The risk is that remittances end up as an economic crutch. ‘If the level of remittances is very high and the country does not manage them very well, you can get a negative feedback on economic development,’ argues Dumont. ‘Remittances are certainly not the panacea. If economic conditions are right, they can boost the economy. If not, there is a risk of dependency. Any debate on remittances needs to ask why the country is not doing much better already.’
Mansuri believes the nature of remittances will evolve and may trigger new positive benefits: ‘It may be that the world will require fewer lower skilled migrants. The Middle East is changing from just churning out oil to requiring more doctors. Investment in education will develop because people will be competing for very different kinds of jobs. The average migrant will require more skills.’
One third of all migrants moving to OECD nations already have a tertiary degree. ‘That doesn’t mean they are all necessarily working at the level of their education,’ says Dumont. ‘There’s an issue with over-education, but that’s not the case for all parts of the world. In the Middle East, the level of education is still low among the unskilled migrant workers from India, Pakistan, Bangladesh and the Philippines.’

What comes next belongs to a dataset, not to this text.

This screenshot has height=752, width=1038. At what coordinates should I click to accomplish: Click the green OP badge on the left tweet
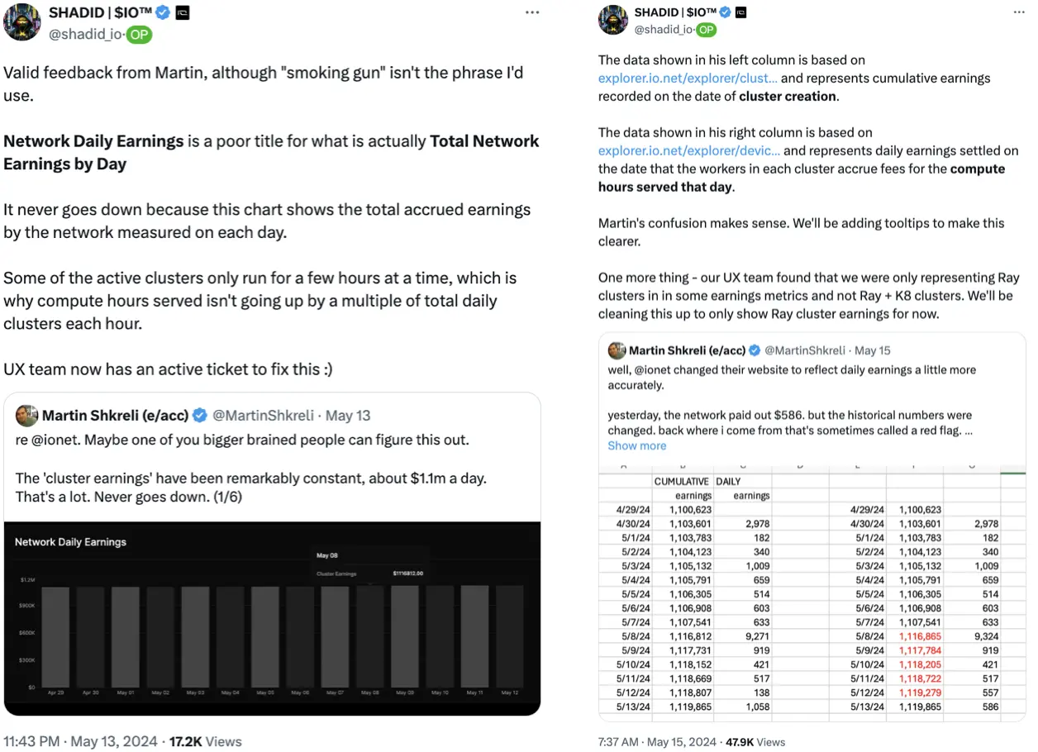(140, 34)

Most countries are still getting to grips with the phenomenon of remittance workers, argues Ozaki. ‘The remittance issue is relatively new for most countries in Asia,’ she says. ‘They’ve only had it for ten or 15 years and they don’t really have a position on it. My impression is that they are happy to have the foreign exchange coming in, and that means the policy debate on the future direction of their economies is not really happening.’
That debate must happen, argues Deshingkar. ‘Migration is something that goes hand in hand with development. As economies grow, there’s bound to be migration and movement. That’s what history shows us. The pressure is on governments and they really have to start taking it seriously. It will come to a point where they can’t ignore it.’
This article was published in the May 2015 edition of Geographical magazine.